Ich versuche nun, obschon ich die Haftpflichtprämie bei der Panteanius bereits eingezahlt habe, bei einer schweizerischen Versicherung eine Haftpflichtversicherung mit internationaler Deckung abzuschliessen. Ich werde ja gesetzlich dazu gezwungen.

Erstes Telefon bei meiner bisherigen AXA. Der Grund warum ich bei dieser Versicherung kündigen musste, ist nach wie vor der gleiche: Man en keine Internationale Schiffsversicherung ab. Die gleiche Antwort erhalte ich von der Basler- und der Zürich Versicherung. Einzig Herr Hofstetter von der Berner-Versicherung glaubt mir helfen zu können und klärt es ab.

Das Telefonische Angebot kommt am gleichen Nachmittag. Die Haftpflichtversicherung kann ich abschliessen. Europaweit Zone „B“ oder Weltweit Zone „C“. Die Prämie kostet das doppelte der deutschen Versicherung, welche ich von Gesetzes wegen nicht berücksichtigen darf. Sogar eine Kasko für Zone „B“ wäre nun bei der Berner plötzlich möglich. An der letzten Bootsmesse in Zürich hat man uns am Berner Versicherungsstand diese Angebote nicht machen können.

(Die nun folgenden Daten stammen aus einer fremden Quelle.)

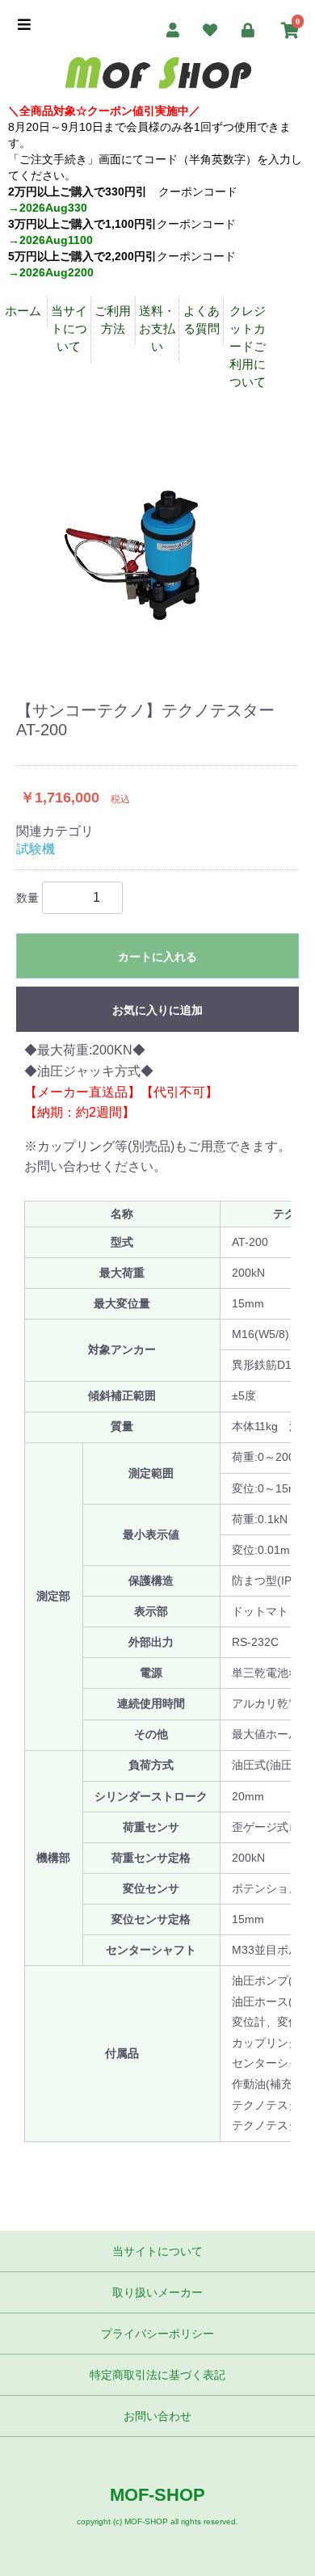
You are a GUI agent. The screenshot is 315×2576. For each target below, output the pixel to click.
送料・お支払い (157, 328)
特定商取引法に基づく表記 (157, 2374)
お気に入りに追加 (157, 1010)
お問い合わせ (157, 2416)
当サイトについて (69, 328)
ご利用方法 (112, 319)
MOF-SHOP (157, 2495)
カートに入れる (157, 956)
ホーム (23, 311)
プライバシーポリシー (157, 2333)
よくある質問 (201, 319)
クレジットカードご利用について (247, 346)
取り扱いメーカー (157, 2292)
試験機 (35, 849)
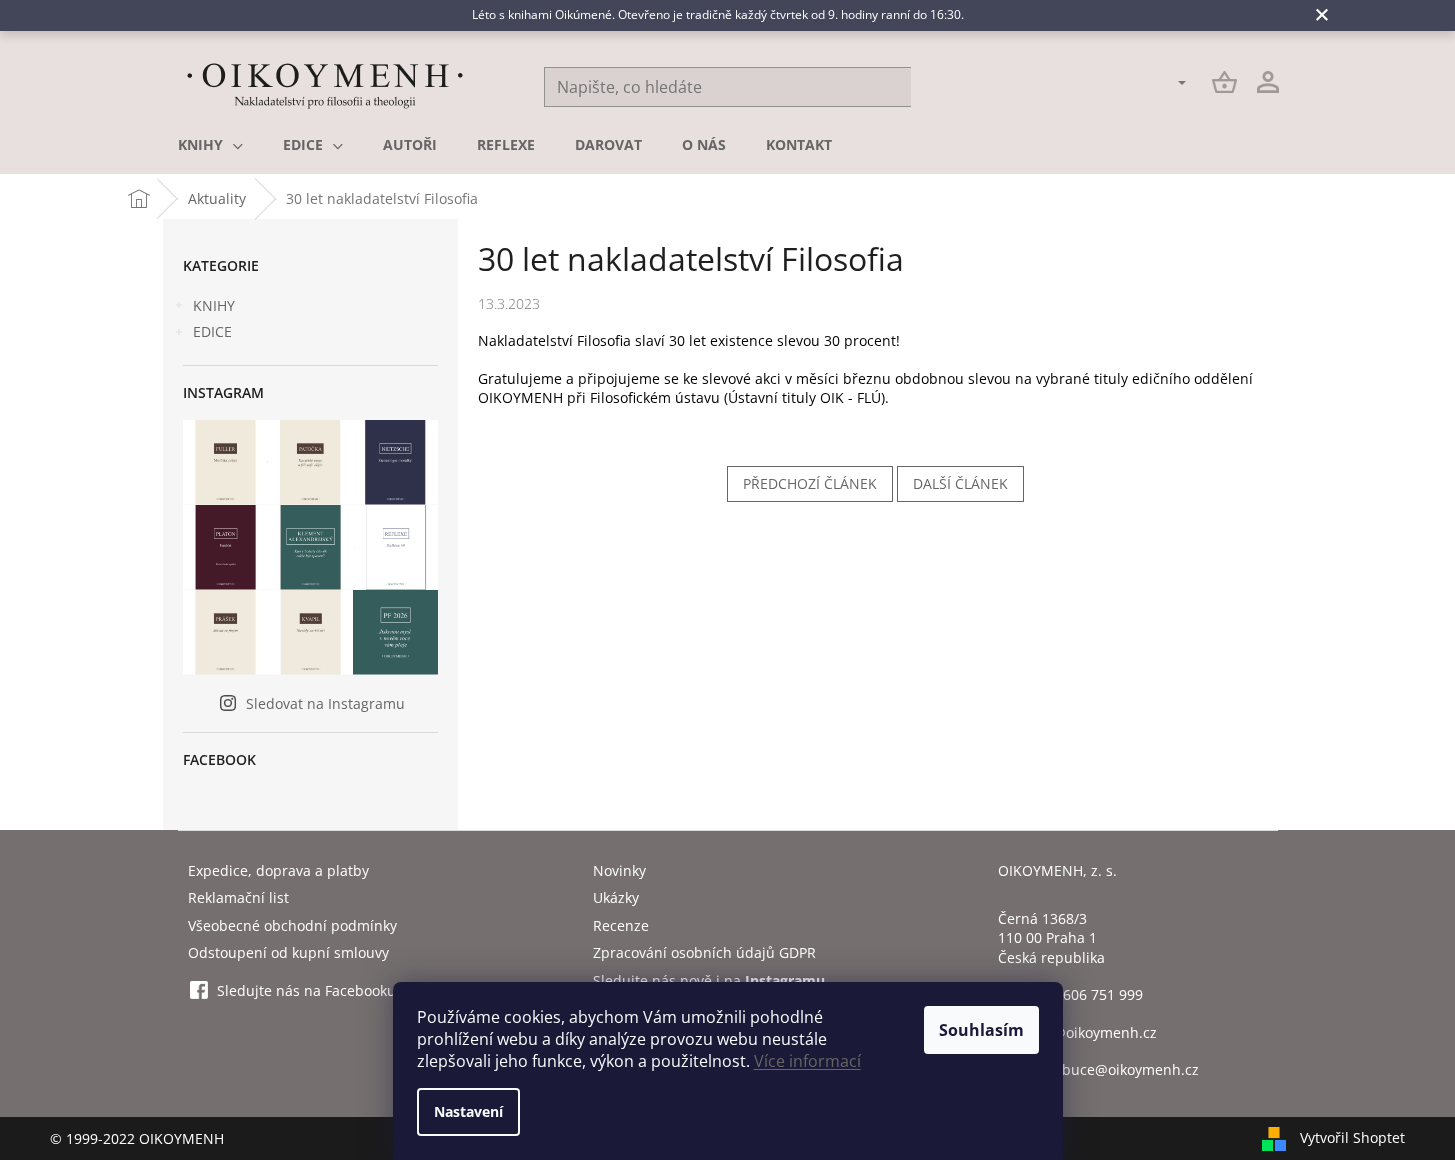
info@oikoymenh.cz (1092, 1032)
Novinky (619, 870)
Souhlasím (981, 1030)
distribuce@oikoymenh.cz (1113, 1069)
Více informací (807, 1061)
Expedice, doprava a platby (278, 870)
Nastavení (468, 1111)
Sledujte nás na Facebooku (306, 990)
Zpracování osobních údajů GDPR (704, 952)
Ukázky (616, 897)
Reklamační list (238, 897)
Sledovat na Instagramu (325, 703)
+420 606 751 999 (1085, 994)
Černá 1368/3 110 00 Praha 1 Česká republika (1051, 938)
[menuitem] (210, 145)
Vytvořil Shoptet (1352, 1137)
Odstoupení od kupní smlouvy (288, 952)
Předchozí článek (810, 483)
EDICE (212, 331)
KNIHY (214, 305)
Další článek (960, 483)
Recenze (621, 925)
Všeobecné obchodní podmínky (292, 925)
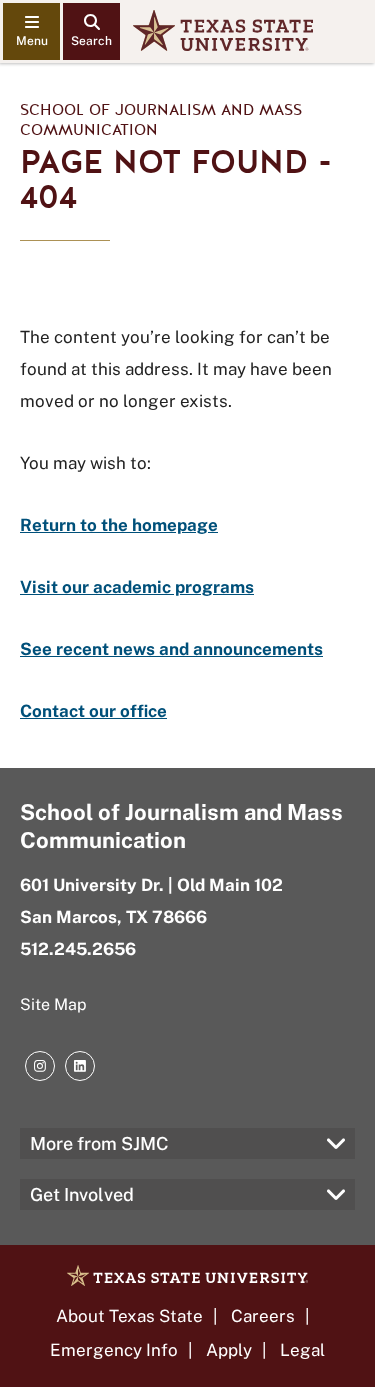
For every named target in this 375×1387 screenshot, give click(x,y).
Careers (263, 1316)
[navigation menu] (31, 31)
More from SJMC (99, 1143)
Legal (302, 1350)
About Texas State (129, 1316)
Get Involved (82, 1194)
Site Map (53, 1004)
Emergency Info (114, 1350)
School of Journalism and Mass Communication (161, 120)
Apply (229, 1350)
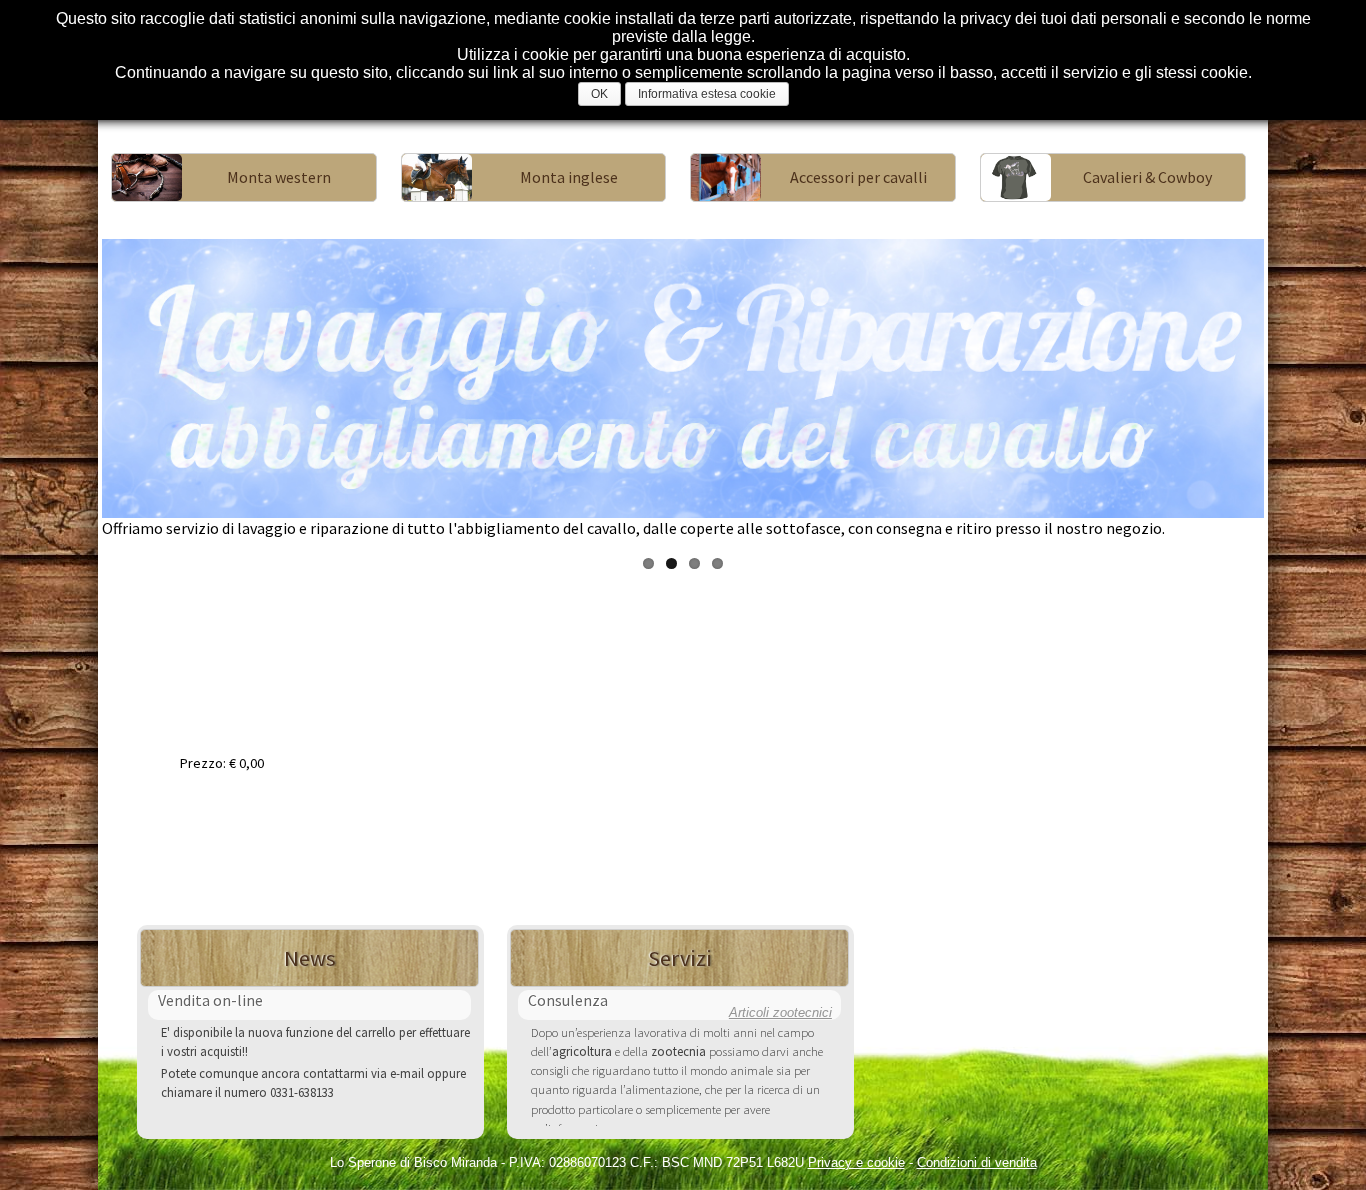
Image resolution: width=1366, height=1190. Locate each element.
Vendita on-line (210, 1000)
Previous (72, 389)
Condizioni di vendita (977, 1162)
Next (1294, 389)
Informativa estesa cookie (707, 94)
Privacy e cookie (856, 1162)
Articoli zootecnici (780, 1012)
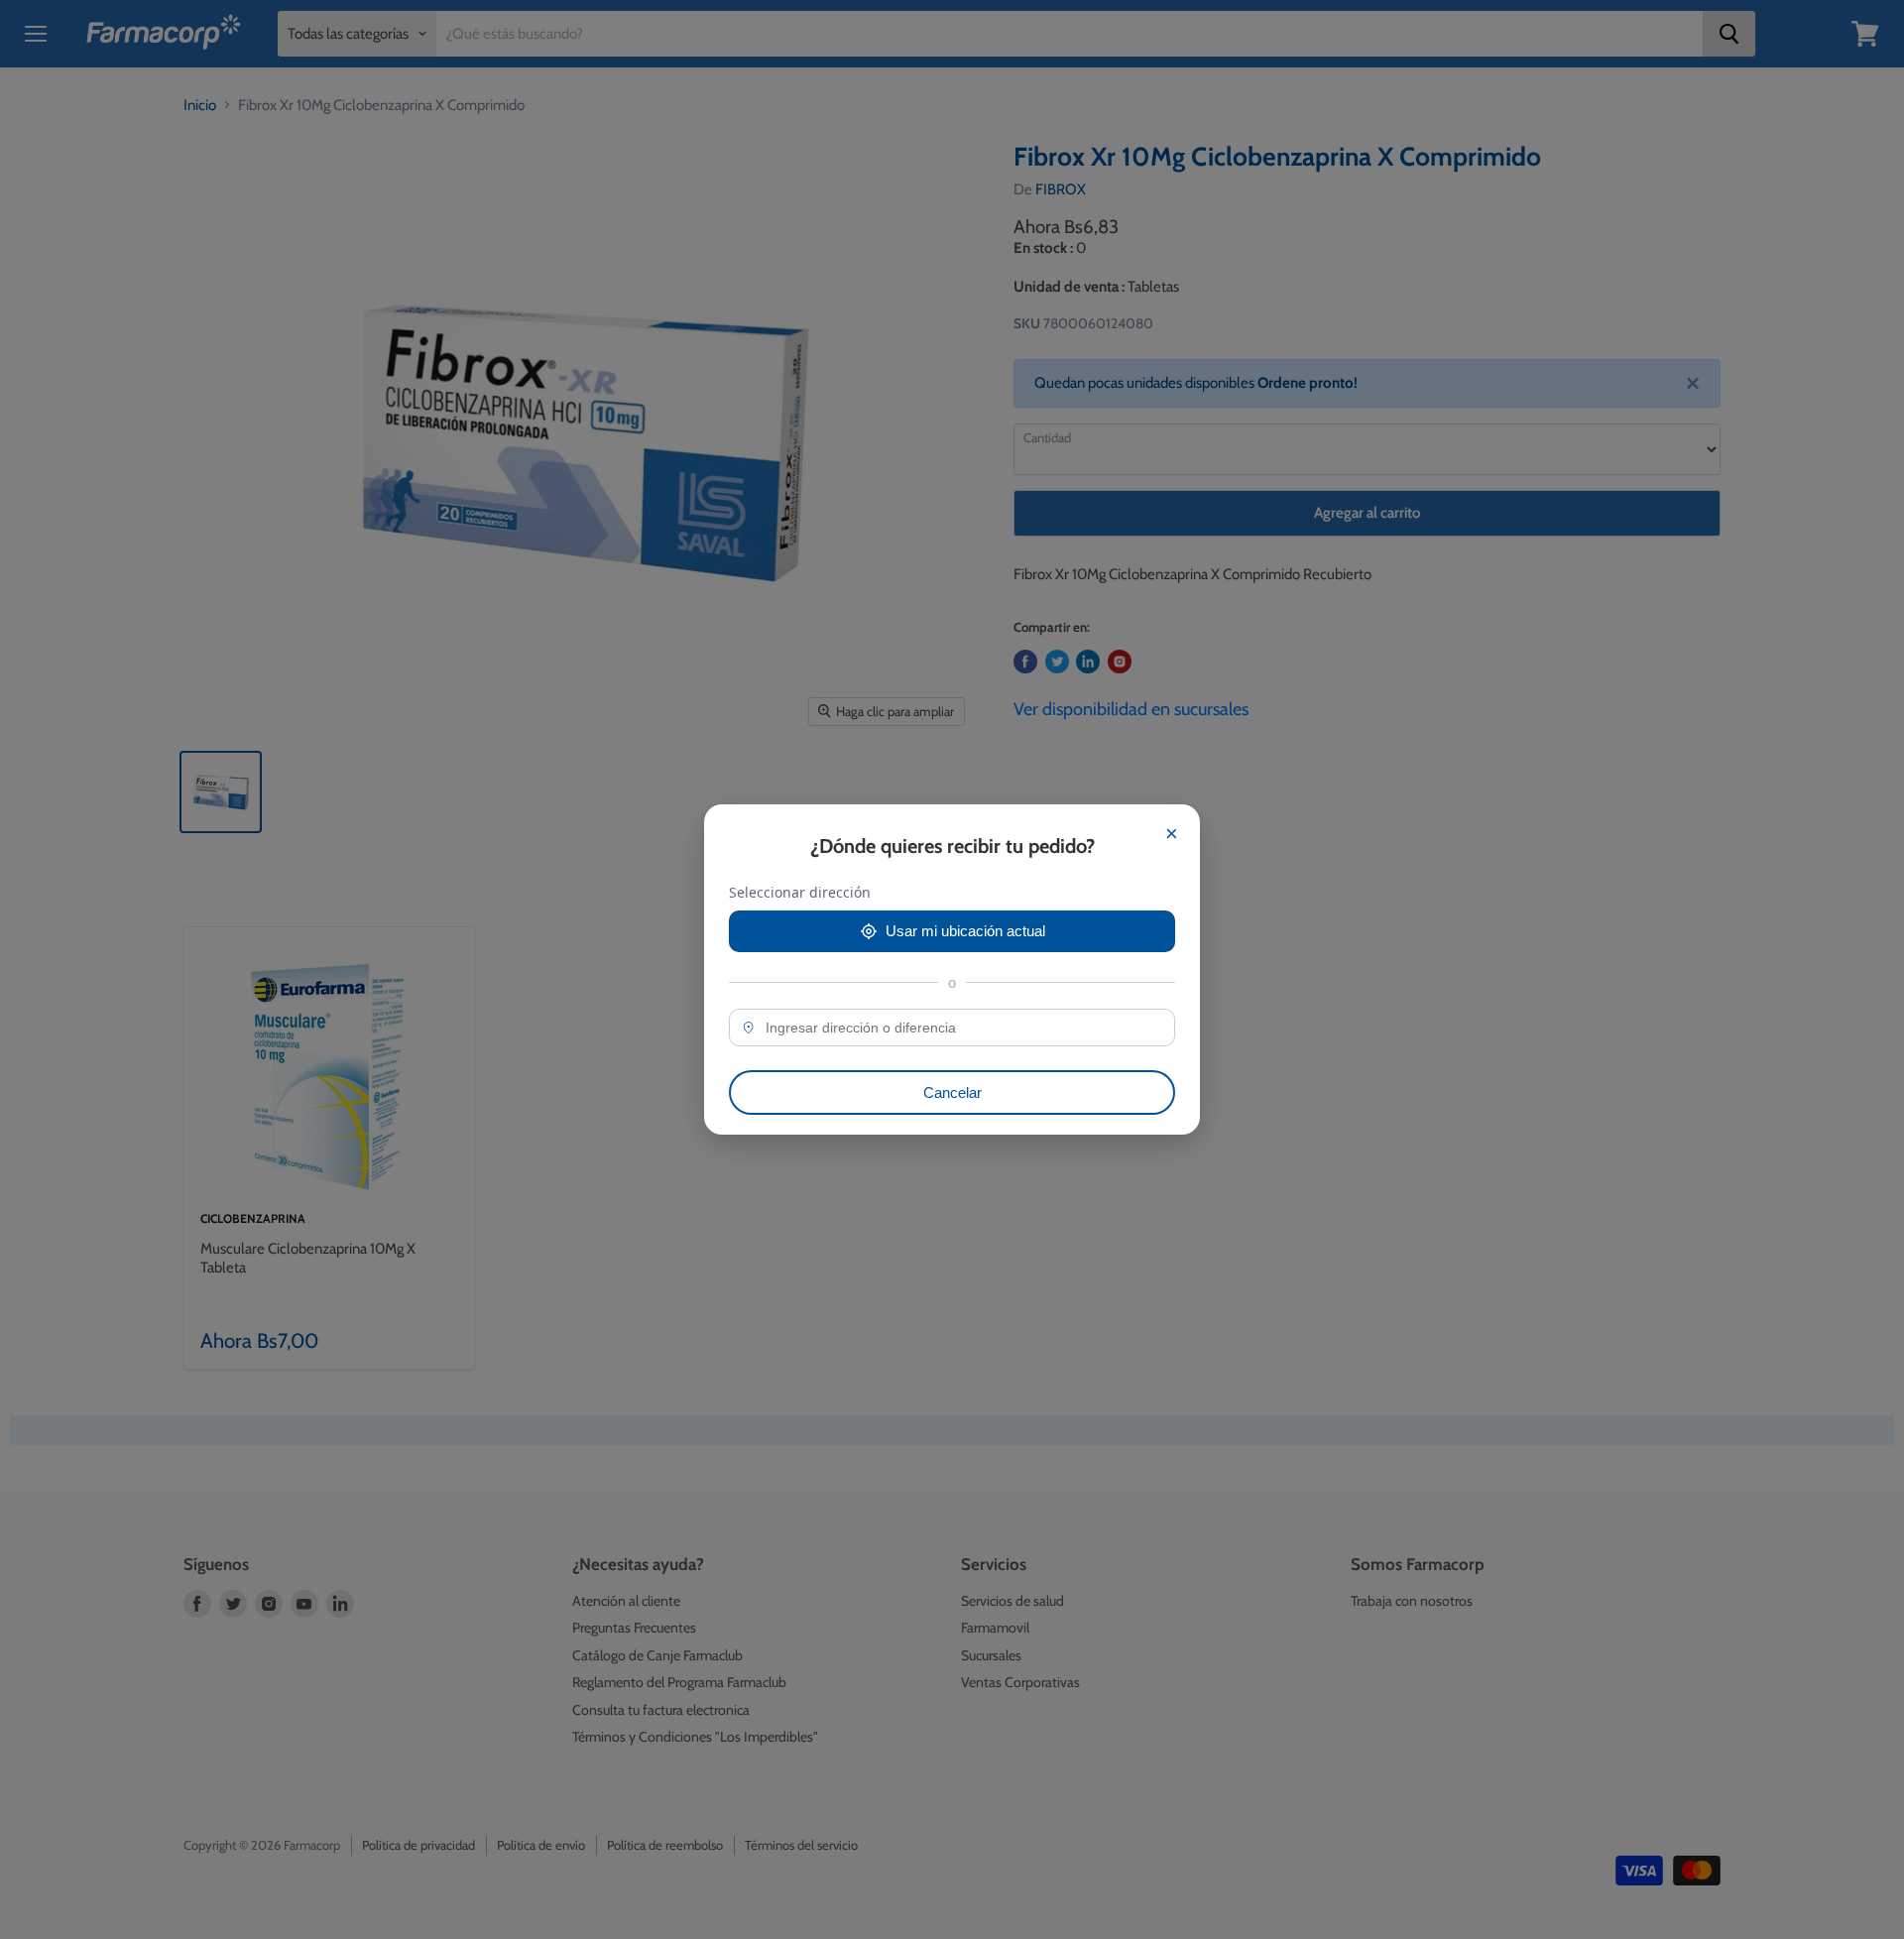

Nun ruft mich auch noch mein Bruder Dani an, welcher bei der Basler Versicherung als Schadenexperte tätig ist. Einer ihrer Makler habe ihm erklärt, ich könne die Versicherung auch bei ihrer Gesellschaft abschliessen. Diese Antwort war noch vor ein paar Wochen ganz klar negativ gewesen. Es ist wieder einmal, wie so oft, man muss einfach an die richtige Person gelangen, um etwas erreichen zu können. Ich finde das einfach nicht in Ordnung!

Zu guter Letzt frage ich absichtlich auch noch bei der Winterthur Versicherung nach. Können sie mir eine Haftpflichtversicherung für „weltweit“ anbieten und zu welcher Prämie?

 

Ende gut alles Gut

Der Weg war mühsam und manchmal hart. Aber es hat sich gelohnt, wir haben unser Ziel erreicht! Unser Schiff ist seeklar und wir sind es auch.

 

Träume nicht dein Leben

sondern

lebe deinen Traum!

 

Krankenkasse, Versicherungen. Finanzplan, Adressänderungen, AHV, und so weiter sind geregelt. Am 14. Dezember 1999 um 09:00 Uhr geben wir unsere Mietwohnung in Bümpliz ab. Am 23. Dezember 1999 verabschieden wir uns von unseren Arbeitskolleginnen und Kollegen. Am 26. Dezember 1999 fahren zu unserem Schiff und starten zur grossen Fahrt.